A faithful transcription of all the data is required.

——

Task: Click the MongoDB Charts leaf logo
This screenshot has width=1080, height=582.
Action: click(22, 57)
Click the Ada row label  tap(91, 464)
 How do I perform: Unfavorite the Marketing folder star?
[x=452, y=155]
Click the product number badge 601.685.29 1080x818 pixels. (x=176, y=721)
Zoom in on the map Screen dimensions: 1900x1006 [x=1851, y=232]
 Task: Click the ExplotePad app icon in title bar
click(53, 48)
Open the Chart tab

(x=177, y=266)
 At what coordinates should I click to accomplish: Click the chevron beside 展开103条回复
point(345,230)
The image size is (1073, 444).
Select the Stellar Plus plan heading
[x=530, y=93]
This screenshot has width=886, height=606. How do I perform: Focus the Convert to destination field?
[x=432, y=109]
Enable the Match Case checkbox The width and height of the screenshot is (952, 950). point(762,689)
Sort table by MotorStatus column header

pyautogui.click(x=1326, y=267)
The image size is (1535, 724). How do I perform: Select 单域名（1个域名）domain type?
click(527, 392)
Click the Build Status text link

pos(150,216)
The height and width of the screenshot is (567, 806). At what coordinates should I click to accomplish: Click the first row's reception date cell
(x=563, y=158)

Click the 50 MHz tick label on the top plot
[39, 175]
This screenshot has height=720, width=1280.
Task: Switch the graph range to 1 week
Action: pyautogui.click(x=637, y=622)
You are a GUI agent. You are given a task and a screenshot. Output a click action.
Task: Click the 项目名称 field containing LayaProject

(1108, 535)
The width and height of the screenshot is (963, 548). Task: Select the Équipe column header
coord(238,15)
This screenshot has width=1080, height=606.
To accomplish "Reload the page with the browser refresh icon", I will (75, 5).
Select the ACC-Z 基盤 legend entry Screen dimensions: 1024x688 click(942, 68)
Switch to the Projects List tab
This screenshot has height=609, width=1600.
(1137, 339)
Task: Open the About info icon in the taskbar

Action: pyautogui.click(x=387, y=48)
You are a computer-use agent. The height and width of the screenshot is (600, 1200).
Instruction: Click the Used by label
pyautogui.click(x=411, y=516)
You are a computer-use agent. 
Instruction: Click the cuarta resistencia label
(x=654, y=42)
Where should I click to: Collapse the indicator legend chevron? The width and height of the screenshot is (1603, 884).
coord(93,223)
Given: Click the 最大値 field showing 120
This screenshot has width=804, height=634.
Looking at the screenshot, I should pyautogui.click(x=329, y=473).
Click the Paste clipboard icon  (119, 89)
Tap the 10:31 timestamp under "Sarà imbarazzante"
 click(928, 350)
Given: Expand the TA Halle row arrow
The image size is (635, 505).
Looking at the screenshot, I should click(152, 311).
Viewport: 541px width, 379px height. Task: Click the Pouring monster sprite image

——

(EXERCISE RESULT):
Task: Click the MongoDB Charts leaf logo
This screenshot has width=1080, height=582.
Action: click(22, 57)
Click the Ada row label  tap(91, 464)
 How do I perform: Unfavorite the Marketing folder star?
[x=452, y=155]
Click the product number badge 601.685.29 1080x818 pixels. (x=176, y=721)
Zoom in on the map Screen dimensions: 1900x1006 [x=1851, y=232]
 Task: Click the ExplotePad app icon in title bar
click(53, 48)
Open the Chart tab

(x=177, y=266)
 At what coordinates should I click to accomplish: Click the chevron beside 展开103条回复
point(345,230)
The image size is (1073, 444).
Select the Stellar Plus plan heading
[x=530, y=93]
This screenshot has width=886, height=606. How do I perform: Focus the Convert to destination field?
[x=432, y=109]
Enable the Match Case checkbox The width and height of the screenshot is (952, 950). point(762,689)
Sort table by MotorStatus column header

pyautogui.click(x=1326, y=267)
The image size is (1535, 724). How do I perform: Select 单域名（1个域名）domain type?
click(527, 392)
Click the Build Status text link

pos(150,216)
The height and width of the screenshot is (567, 806). At what coordinates should I click to accomplish: Click the first row's reception date cell
(x=563, y=158)

Click the 50 MHz tick label on the top plot
[39, 175]
This screenshot has height=720, width=1280.
Task: Switch the graph range to 1 week
Action: pyautogui.click(x=637, y=622)
You are a GUI agent. You are given a task and a screenshot. Output a click action.
Task: Click the 项目名称 field containing LayaProject

(1108, 535)
The width and height of the screenshot is (963, 548). Task: Select the Équipe column header
coord(238,15)
This screenshot has width=1080, height=606.
To accomplish "Reload the page with the browser refresh icon", I will (75, 5).
Select the ACC-Z 基盤 legend entry Screen dimensions: 1024x688 click(942, 68)
Switch to the Projects List tab
This screenshot has height=609, width=1600.
(1137, 339)
Task: Open the About info icon in the taskbar

Action: pyautogui.click(x=387, y=48)
You are a computer-use agent. The height and width of the screenshot is (600, 1200).
Instruction: Click the Used by label
pyautogui.click(x=411, y=516)
You are a computer-use agent. 
Instruction: Click the cuarta resistencia label
(x=654, y=42)
Where should I click to: Collapse the indicator legend chevron? The width and height of the screenshot is (1603, 884).
coord(93,223)
Given: Click the 最大値 field showing 120
This screenshot has width=804, height=634.
Looking at the screenshot, I should pyautogui.click(x=329, y=473).
Click the Paste clipboard icon  (119, 89)
Tap the 10:31 timestamp under "Sarà imbarazzante"
 click(928, 350)
Given: Expand the TA Halle row arrow
The image size is (635, 505).
Looking at the screenshot, I should click(152, 311).
Viewport: 541px width, 379px height. Task: Click the Pouring monster sprite image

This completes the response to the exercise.